Elle écrit : «Jusqu’à maintenant, les campements sont demeurés en place dans les villes canadiennes, un contraste avec les images en provenance des États-Unis qui montrent la police antiémeute débarquer sur les campus pour arrêter de nombreux étudiants et arracher les tentes.»

Au moment de la publication de l’article (le 2 mai), le campement de l’UQAM n’était pas encore érigé. Or, suivant les récents développements, serait-il possible de voir se dresser une autre frontière, plus invisible, mais tout aussi révélatrice?

Un article du New York Times publié le 24 mai semble éclairer la question. On y décrit comment, ces dernières semaines, des policiers et des administrations universitaires se sont affrontés avec des manifestants pro-palestiniens sur des dizaines de campus universitaires, arrêtant des étudiants et étudiantes, supprimant les campements et menaçant de conséquences académiques. Au total, plus de 2900 personnes ont été arrêtées ou détenues sur les campus du pays. 

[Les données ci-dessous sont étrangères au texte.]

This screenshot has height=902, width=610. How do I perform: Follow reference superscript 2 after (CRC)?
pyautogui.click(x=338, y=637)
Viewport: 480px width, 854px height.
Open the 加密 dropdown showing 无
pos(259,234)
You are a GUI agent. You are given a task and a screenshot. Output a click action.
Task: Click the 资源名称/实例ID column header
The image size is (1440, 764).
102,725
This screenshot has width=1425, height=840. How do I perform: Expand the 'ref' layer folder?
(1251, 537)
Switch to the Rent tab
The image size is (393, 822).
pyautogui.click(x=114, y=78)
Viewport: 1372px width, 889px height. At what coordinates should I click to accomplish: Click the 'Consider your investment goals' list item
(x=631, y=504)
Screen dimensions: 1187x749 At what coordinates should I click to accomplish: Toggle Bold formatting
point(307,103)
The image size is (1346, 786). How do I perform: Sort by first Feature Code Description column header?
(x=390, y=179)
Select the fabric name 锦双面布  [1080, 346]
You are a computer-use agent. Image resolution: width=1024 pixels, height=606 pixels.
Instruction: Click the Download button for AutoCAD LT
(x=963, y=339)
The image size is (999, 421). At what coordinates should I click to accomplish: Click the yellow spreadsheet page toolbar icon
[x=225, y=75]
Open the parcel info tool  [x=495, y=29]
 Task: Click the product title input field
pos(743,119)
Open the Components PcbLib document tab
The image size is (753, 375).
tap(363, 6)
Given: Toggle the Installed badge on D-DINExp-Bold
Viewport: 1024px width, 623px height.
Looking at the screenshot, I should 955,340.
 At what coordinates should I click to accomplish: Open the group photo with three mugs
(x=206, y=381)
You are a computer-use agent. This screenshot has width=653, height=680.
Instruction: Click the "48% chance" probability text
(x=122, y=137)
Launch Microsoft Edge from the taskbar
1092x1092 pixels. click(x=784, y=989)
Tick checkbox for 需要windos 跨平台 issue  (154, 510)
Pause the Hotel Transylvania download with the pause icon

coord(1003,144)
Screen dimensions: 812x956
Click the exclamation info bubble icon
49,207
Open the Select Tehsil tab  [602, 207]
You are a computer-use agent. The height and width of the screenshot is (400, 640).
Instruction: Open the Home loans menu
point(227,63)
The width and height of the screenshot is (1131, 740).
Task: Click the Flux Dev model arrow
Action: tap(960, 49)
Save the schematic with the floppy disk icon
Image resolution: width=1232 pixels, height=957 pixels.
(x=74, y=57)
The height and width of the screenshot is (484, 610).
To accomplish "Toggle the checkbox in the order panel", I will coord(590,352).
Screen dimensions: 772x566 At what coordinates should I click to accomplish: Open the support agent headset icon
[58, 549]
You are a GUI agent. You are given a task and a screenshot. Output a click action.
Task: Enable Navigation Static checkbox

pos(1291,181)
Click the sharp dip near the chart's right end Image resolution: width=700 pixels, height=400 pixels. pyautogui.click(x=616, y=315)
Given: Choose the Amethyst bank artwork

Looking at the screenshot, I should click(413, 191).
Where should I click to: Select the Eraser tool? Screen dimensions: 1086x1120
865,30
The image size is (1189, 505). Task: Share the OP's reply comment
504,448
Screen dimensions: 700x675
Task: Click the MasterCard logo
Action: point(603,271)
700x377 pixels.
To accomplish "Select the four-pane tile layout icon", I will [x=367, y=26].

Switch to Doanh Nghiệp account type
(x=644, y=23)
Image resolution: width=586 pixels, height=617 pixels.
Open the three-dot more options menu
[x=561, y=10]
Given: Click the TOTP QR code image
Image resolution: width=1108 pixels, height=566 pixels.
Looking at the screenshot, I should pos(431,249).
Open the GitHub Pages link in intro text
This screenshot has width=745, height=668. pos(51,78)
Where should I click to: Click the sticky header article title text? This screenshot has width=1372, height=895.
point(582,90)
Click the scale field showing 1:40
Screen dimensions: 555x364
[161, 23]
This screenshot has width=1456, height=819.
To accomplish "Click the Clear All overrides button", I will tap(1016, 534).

À lui seul, dans l’État de New York, plus de 535 personnes ont été arrêtées et de ce nombre, 63% de ces arrestations ont eu lieu dans des universités publiques. L’exercice est loin d’être scientifique mais il peut tout de même permettre de comprendre certaines réalités auxquels le mouvement montréalais de solidarité avec la Palestine doit faire face.

Profilage politique et social :
‘’Sécurité’’ pour les uns, Répression pour les autres

Lors de l’audience de l’UQAM, le juge Gouin a claironné devant tous et toutes que selon lui les policiers de la Ville de Montréal ont mis leurs gants blancs en ce qui a trait au traitement des étudiants et étudiantes au campement de McGill.

« Le rôle des policières et des policiers dans une telle situation est d’assurer la paix, le bon ordre, la sécurité des personnes, et ce, dans le respect des droits et libertés.»

SPVM

D’ailleurs, suite au jugement de McGill, le SPVM a rappelé «que le rôle des policières et des policiers dans une telle situation est d’assurer la paix, le bon ordre, la sécurité des personnes, et ce, dans le respect des droits et libertés.»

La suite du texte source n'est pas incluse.